Toomey v. Wells

Decision Date09 October 1925
Docket Number25035
Citation276 S.W. 64,310 Mo. 696
PartiesKATHERINE TOOMEY v. ROLLA WELLS, Receiver of United Railways Company, Appellant
CourtMissouri Supreme Court

Appeal from St. Louis City Circuit Court; Hon. Franklin Miller, Judge.

Affirmed.

T. E Francis and W. H. Woodward for appellant.

Defendant was entitled to a directed verdict in its favor, because plaintiff's own testimony showed the unusual sudden stop of the car was made by the motorman in compliance with the ordinance pleaded and offered by defendant to avoid killing a lady pedestrian who ran directly in front of and in dangerous proximity to a moving street car. Hurck v. Railroad, 252 Mo. 39; Cleveland City Ry. Co. v. Osborn, 66 Ohio St. 45; Todd v. Mo. Pac. Ry. Co., 126 Mo.App 684; Southern Ry. Co. v. Brooks, 125 Tenn. 260; Craig v. Boston El. Ry. Co., 207 Mass. 548; Dorr v. Lehigh Valley Railroad Co., 211 N.Y. 369; Stewart v. Railroad Co., 86 Vt. 398, 44 L. R. A. (N. S.) 433; State ex rel. Vogt v. Reynolds, 295 Mo. 375.

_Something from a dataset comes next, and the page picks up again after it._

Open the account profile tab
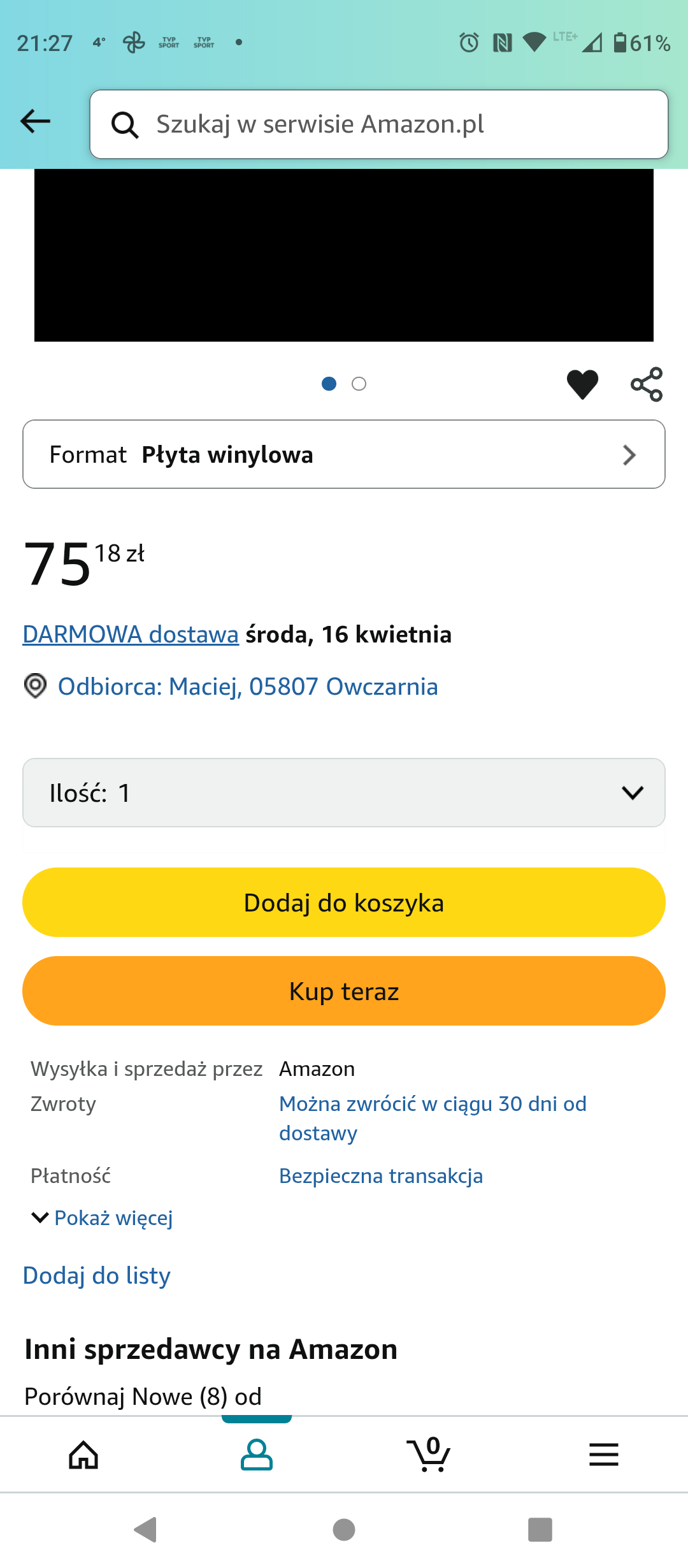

Walter H. Brady for respondent.

(1) Plaintiff's motion for a new trial was properly sustained. It was a question for the jury to determine when the first appearance of danger to the pedestrian accrued and whether the motorman exercised the degree of care exacted of him under the ordinance after the first appearance of danger to the pedestrian. Johnson v. Springfield Traction Co., 176 Mo.App. 189; Esstman v. U. Rys. Co., 216 S.W. 529; Criss v. U. Rys. Co., 183 Mo.App. 400; State ex rel. Vogt v. Reynolds, 295 Mo. 375. (2) The court properly sustained plaintiff's motion for a new trial, because the Vigilant-Watch Ordinance only requires such stopping of a street car as is consistent with the safety of the passengers thereon. Bunyan v. Citizens Ry Co., 127 Mo. 18; Lyons v. Met. St. Ry. Co., 253 Mo. 158; Williams v. Met. St. Ry. Co., 114 Mo.App. 1; Ruschenberg v. So. Elec. Railroad Co., 161 Mo. 70; Burge v. Railroad Co., 244 Mo. 76. Plaintiff having made a prima-facie case, it was error to direct a verdict for the defendant at the close of the whole case. Godfrey v. St. Paul Ins. Co., 232 S.W. 231; State ex rel. Pabst Brew. Co. v. Ellison, 226 S.W. 577; Gannon v. Laclede Gaslight Co., 145 Mo. 502.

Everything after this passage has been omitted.